Segment Open
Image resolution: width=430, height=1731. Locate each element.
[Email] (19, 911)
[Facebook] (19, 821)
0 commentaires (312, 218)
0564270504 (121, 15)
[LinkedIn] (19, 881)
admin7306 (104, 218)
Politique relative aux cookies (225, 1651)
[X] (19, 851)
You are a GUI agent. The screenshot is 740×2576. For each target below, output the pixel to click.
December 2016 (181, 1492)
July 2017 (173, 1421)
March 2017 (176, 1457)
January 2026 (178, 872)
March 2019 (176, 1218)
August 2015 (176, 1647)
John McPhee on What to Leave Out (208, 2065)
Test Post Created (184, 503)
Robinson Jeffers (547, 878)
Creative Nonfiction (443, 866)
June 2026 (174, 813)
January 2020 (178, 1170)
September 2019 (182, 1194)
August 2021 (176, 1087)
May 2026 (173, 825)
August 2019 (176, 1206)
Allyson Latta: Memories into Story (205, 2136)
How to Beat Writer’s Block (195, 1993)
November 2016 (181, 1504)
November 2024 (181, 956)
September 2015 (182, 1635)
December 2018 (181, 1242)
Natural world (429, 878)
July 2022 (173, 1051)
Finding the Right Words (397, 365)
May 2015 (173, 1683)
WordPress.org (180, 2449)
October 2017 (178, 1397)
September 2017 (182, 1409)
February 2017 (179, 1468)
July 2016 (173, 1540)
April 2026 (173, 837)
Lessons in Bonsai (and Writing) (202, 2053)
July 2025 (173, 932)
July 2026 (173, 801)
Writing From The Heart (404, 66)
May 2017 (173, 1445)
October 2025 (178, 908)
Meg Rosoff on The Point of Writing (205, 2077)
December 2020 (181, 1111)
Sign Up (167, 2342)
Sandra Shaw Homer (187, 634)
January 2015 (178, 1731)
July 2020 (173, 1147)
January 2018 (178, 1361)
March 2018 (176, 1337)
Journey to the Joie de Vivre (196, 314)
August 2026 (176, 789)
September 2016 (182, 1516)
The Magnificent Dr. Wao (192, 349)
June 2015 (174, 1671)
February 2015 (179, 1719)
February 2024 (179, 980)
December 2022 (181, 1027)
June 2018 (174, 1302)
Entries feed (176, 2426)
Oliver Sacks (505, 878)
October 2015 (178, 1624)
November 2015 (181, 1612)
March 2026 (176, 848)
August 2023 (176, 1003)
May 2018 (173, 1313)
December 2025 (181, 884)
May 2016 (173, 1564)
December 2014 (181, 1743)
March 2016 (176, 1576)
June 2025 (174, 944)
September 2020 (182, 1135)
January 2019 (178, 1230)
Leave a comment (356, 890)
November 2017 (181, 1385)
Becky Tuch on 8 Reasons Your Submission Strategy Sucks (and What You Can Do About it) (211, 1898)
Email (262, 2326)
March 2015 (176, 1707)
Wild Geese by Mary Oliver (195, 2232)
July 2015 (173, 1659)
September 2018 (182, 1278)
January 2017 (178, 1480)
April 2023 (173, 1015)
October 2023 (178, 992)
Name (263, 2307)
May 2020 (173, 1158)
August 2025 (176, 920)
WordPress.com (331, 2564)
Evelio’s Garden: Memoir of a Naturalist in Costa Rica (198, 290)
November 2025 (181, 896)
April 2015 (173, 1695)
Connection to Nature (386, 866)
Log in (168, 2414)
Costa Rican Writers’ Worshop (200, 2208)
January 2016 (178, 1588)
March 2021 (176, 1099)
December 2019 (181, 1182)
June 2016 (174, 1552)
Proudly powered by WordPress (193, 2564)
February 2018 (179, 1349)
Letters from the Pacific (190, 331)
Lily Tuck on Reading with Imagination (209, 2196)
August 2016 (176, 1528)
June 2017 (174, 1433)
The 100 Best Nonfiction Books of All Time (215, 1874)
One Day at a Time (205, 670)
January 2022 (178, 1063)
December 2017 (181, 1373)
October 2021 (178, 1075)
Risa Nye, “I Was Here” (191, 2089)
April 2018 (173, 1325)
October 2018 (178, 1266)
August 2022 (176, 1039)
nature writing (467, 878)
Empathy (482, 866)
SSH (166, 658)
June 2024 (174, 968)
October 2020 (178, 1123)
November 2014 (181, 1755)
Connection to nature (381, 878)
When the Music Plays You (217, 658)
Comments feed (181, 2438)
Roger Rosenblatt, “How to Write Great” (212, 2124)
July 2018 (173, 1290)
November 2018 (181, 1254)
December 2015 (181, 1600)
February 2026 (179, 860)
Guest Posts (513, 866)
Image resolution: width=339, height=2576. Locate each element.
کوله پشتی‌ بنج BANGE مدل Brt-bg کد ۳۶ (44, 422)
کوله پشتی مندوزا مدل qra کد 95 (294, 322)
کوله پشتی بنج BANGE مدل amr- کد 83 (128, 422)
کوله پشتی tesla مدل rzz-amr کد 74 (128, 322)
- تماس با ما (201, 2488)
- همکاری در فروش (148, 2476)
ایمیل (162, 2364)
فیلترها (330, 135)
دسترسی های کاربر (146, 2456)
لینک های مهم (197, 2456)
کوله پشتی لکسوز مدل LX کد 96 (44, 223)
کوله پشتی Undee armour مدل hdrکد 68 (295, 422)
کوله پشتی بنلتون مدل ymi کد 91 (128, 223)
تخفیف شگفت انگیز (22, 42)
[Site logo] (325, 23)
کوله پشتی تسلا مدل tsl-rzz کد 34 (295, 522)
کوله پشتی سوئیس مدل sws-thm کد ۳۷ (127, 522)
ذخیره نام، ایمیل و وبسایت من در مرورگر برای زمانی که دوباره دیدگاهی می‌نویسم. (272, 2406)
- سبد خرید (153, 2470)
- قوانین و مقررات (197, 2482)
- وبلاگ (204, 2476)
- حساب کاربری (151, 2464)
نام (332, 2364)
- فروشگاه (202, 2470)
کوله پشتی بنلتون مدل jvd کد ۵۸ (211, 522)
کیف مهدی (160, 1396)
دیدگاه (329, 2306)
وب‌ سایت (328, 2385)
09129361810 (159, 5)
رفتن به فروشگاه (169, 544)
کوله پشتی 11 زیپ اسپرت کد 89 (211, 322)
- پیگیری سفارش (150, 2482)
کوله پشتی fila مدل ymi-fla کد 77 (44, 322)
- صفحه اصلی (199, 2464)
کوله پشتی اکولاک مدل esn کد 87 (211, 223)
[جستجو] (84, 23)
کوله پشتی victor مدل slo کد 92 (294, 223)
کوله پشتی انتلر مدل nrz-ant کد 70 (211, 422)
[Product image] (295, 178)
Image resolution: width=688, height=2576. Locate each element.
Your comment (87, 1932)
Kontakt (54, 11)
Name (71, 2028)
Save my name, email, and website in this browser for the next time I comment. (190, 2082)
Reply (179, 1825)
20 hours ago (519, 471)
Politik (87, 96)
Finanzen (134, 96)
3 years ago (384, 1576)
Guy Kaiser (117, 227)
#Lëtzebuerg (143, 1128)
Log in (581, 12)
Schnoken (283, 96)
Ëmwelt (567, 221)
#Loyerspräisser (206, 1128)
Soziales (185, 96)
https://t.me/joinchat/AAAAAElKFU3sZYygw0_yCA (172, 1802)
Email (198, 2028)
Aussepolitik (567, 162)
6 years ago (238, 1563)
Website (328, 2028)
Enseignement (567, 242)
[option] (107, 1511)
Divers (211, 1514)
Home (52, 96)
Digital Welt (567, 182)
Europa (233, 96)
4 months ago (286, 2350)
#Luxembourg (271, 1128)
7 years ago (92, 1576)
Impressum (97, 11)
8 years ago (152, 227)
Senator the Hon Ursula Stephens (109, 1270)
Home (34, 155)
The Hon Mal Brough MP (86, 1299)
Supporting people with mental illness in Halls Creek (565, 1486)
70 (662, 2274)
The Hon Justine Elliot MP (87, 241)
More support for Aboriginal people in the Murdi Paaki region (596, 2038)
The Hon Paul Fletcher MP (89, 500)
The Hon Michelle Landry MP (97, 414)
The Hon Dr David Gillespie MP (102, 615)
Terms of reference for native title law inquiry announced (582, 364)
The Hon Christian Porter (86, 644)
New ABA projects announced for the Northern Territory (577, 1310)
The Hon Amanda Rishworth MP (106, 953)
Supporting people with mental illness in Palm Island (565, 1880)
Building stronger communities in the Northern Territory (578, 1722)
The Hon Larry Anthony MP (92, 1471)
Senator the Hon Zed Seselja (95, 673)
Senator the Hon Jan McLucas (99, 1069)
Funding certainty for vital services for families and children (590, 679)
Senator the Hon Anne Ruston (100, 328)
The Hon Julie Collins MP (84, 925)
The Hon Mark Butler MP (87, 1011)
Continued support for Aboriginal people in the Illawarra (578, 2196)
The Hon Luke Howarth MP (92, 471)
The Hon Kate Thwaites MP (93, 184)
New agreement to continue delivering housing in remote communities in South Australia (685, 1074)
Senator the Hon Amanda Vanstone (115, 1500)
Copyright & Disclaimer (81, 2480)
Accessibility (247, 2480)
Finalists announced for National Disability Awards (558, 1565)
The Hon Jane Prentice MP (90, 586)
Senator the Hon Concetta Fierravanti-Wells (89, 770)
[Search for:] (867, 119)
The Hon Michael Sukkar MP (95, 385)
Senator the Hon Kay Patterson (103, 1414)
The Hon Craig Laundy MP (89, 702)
Segment Closed
To do
Please, from the entries above, set down exactly the lines from the one containing "Sandra Shaw Homer (187, 634)" through the one containing "Log in (168, 2414)", and only those.

Exercise solution
Sandra Shaw Homer (187, 634)
January 2015 (178, 1731)
July 2020 (173, 1147)
January 2018 (178, 1361)
March 2018 (176, 1337)
Journey to the Joie de Vivre (196, 314)
August 2026 (176, 789)
September 2016 (182, 1516)
The Magnificent Dr. Wao (192, 349)
June 2015 (174, 1671)
February 2015 (179, 1719)
February 2024 (179, 980)
December 2022 (181, 1027)
June 2018 (174, 1302)
Entries feed (176, 2426)
Oliver Sacks (505, 878)
October 2015 (178, 1624)
November 2015 (181, 1612)
March 2026 (176, 848)
August 2023 (176, 1003)
May 2018 (173, 1313)
December 2025 (181, 884)
May 2016 (173, 1564)
December 2014 (181, 1743)
March 2016 (176, 1576)
June 2025 (174, 944)
September 2020 (182, 1135)
January 2019 (178, 1230)
Leave a comment (356, 890)
November 2017 (181, 1385)
Becky Tuch on 8 Reasons Your Submission Strategy Sucks (and What You Can Do About it) (211, 1898)
Email (262, 2326)
March 2015 (176, 1707)
Wild Geese by Mary Oliver (195, 2232)
July 2015 (173, 1659)
September 2018 (182, 1278)
January 2017 (178, 1480)
April 2023 (173, 1015)
October 2023 (178, 992)
Name (263, 2307)
May 2020 (173, 1158)
August 2025 (176, 920)
WordPress.com (331, 2564)
Evelio’s Garden: Memoir of a Naturalist in Costa Rica (198, 290)
November 2025 (181, 896)
April 2015 (173, 1695)
Connection to Nature (386, 866)
Log in (168, 2414)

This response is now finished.